Los Angeles Mayor Karen Bass said in a statement she was saddened by the passing of Feinstein and called her one of the nation’s great leaders.
“Senator Feinstein was a trailblazer on whose shoulders I, and women in elected office all across America, will always stand. She worked harder than anyone I knew on Capitol Hill, and she will be remembered as one of the most effective and impactful Senators in American history,” Bass said.
“Senator Feinstein’s grit and heart enabled her to bring her city together after she was thrust into San Francisco’s mayor’s office in the wake of a horrific tragedy. She saved countless lives through her work to keep assault weapons off of our streets, and she was a patriot who boldly stood against the use of torture and, in doing so, reminded America what we are supposed to stand for. She loved all of California, and led landmark legislation to create Death Valley National Park, Joshua Tree National Park and protect millions of acres across our desert landscape representing the largest effort to protect public lands in the lower 48 states.”
Bass said the flags flying at all city facilities will be lowered to half-staff in memory of Feinstein.
“May her memory be a blessing, as her life certainly was.

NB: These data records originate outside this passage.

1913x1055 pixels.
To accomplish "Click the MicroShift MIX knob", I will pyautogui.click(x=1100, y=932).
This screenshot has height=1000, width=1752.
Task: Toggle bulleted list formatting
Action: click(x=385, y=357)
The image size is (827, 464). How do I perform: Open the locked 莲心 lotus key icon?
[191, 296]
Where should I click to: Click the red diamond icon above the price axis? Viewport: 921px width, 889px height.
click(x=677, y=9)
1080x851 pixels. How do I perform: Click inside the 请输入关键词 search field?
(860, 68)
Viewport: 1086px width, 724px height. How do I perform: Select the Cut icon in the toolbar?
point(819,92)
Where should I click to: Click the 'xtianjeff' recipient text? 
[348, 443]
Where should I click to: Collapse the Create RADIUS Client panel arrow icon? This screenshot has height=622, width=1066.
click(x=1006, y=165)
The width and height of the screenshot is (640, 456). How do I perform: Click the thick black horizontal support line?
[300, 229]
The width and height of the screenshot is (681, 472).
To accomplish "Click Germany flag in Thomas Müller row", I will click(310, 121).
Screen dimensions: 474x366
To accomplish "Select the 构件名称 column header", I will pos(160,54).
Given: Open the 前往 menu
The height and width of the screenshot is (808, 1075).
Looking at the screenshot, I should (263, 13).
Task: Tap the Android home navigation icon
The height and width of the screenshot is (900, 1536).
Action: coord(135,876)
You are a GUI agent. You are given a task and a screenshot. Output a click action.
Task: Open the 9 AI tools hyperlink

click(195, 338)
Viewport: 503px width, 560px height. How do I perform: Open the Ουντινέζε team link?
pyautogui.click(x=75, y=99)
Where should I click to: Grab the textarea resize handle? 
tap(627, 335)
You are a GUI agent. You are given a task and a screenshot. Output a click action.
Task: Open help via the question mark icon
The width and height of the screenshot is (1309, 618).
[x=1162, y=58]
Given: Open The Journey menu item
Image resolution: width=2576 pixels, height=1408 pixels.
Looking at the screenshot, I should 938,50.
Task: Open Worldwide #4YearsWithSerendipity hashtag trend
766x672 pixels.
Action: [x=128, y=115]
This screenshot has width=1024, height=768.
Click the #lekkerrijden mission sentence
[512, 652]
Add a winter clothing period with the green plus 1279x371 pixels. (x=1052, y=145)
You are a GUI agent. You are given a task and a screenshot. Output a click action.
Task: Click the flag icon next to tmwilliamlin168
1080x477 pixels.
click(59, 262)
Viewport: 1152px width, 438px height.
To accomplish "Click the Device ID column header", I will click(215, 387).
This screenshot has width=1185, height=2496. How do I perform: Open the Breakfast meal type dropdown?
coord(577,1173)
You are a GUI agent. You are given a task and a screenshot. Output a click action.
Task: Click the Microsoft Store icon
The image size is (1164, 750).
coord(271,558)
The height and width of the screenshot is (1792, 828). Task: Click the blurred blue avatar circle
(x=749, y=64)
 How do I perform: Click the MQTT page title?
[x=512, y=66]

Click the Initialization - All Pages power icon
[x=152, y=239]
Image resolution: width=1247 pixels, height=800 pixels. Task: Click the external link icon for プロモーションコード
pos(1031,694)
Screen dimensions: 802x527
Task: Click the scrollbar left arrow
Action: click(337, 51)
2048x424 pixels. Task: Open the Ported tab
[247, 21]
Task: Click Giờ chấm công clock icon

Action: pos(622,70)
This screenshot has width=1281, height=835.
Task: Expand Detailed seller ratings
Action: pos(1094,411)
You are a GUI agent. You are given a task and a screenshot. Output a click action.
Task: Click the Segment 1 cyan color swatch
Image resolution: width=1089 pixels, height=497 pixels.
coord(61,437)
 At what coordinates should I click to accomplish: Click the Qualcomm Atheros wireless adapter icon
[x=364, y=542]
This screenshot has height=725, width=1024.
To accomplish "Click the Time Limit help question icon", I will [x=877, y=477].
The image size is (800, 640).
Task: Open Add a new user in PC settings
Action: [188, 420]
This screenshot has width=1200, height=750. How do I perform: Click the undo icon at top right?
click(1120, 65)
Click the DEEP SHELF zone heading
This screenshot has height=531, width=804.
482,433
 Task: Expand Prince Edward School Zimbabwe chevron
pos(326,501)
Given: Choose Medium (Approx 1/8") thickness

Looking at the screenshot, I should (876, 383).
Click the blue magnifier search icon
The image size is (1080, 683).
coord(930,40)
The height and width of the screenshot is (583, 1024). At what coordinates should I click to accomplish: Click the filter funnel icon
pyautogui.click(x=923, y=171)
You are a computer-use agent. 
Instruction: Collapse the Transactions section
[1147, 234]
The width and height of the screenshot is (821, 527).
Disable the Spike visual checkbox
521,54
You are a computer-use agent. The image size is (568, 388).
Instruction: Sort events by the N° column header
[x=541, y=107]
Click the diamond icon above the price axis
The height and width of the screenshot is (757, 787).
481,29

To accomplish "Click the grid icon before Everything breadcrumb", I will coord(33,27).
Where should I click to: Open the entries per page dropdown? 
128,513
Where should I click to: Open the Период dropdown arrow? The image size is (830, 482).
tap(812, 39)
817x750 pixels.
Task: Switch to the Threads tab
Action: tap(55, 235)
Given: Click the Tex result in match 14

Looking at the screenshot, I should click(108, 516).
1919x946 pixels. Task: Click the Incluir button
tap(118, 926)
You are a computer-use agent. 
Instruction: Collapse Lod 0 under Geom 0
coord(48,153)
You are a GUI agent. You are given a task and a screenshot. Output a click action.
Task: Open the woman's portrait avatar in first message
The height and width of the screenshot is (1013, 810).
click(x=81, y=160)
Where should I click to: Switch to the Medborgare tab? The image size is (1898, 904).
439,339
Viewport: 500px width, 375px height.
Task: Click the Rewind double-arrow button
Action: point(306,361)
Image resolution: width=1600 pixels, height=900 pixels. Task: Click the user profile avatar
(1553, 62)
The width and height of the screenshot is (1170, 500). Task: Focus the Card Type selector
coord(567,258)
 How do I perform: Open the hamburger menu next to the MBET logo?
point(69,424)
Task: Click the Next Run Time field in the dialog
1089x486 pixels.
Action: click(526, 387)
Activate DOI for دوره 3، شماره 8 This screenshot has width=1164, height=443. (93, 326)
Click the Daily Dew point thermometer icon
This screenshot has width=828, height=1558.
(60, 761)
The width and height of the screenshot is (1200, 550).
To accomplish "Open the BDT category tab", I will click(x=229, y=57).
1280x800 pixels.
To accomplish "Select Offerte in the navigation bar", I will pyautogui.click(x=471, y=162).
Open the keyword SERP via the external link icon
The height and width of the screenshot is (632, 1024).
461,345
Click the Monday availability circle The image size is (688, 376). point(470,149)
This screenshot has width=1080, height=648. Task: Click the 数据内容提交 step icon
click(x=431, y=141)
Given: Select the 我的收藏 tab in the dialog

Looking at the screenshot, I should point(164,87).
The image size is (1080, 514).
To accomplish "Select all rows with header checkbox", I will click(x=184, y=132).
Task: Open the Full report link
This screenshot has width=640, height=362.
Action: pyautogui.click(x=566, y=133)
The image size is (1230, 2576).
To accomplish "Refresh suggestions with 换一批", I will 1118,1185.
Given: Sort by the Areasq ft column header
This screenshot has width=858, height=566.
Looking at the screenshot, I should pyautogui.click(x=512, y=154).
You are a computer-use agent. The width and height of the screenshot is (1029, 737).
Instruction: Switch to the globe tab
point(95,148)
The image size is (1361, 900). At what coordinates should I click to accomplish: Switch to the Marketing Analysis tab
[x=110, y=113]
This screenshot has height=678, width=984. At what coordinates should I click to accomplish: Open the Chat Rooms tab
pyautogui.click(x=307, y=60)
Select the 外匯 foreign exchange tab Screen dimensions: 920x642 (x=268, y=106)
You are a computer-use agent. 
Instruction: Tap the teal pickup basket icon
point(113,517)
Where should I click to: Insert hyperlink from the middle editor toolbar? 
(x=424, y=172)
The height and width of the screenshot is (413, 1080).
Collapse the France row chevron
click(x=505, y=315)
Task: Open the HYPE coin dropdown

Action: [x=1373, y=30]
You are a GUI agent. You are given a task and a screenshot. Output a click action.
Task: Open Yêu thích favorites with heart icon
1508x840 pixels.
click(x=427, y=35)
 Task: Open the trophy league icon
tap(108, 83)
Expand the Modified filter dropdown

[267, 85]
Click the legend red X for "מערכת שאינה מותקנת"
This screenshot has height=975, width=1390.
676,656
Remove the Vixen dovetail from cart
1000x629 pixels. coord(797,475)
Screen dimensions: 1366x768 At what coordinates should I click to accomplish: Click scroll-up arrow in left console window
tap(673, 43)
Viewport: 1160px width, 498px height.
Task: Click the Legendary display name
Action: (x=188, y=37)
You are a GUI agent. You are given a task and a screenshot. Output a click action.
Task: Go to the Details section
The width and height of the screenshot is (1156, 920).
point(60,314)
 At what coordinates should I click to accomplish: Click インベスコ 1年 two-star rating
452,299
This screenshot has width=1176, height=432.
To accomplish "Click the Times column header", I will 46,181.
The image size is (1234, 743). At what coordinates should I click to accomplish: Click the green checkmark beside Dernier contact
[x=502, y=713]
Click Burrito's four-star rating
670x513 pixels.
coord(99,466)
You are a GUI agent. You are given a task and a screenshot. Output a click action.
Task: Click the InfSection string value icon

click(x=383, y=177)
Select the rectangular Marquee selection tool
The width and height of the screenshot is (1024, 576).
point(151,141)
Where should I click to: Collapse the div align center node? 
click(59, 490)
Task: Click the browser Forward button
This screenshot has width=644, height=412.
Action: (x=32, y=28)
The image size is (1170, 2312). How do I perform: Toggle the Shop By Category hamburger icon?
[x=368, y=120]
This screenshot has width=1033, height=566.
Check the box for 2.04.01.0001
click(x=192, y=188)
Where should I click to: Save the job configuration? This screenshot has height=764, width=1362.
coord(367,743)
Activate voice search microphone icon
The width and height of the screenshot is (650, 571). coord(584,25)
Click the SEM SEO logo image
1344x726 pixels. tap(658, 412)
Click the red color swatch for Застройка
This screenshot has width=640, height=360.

I extend my deepest condolences to her family and to all who loved her,” Bass said.
Feinstein was the first woman to chair the Senate Rules Committee and the Senate Intelligence Committee. She authored the Federal Assault Weapons Bam in 1994. The legislation, prompted by the 101 California Street shooting where a gunman opened fire at a law firm in San Francisco’s financial district killing eight people, led to a 10-year restriction on the sale and ownership of certain semiautomatic weapons.
“I worked with Republican and Democrats alike,” said Feinstein in an interview with CSPAN. “Ten Republicans along with 46 Democrats voted in favor of the amendment.”
Feinstein was experiencing health problems in recent years. She was hospitalized with shingles in February 2023, when she was 89. That same month, Feinstein announced she would retire from the U.S. Senate when her term was up in 2024.
Feinstein was married three times and had one daughter, Katherine, from her first marriage. She married her third husband, investment banker Richard Blum, in 1980. They were married until his death from cancer in 2022.
Some of her more notable accomplishments in the U.S. Senate include creating a federal coordination of Amber Alerts, passing the California Desert Protection Act, which protected millions of acres of California deserts and created the Death Valley and Joshua Tree national parks, reauthorized the Violence Against Women Act and authorized the Respect for Marriage Act in 2022 to ensure marriage equality into federal law.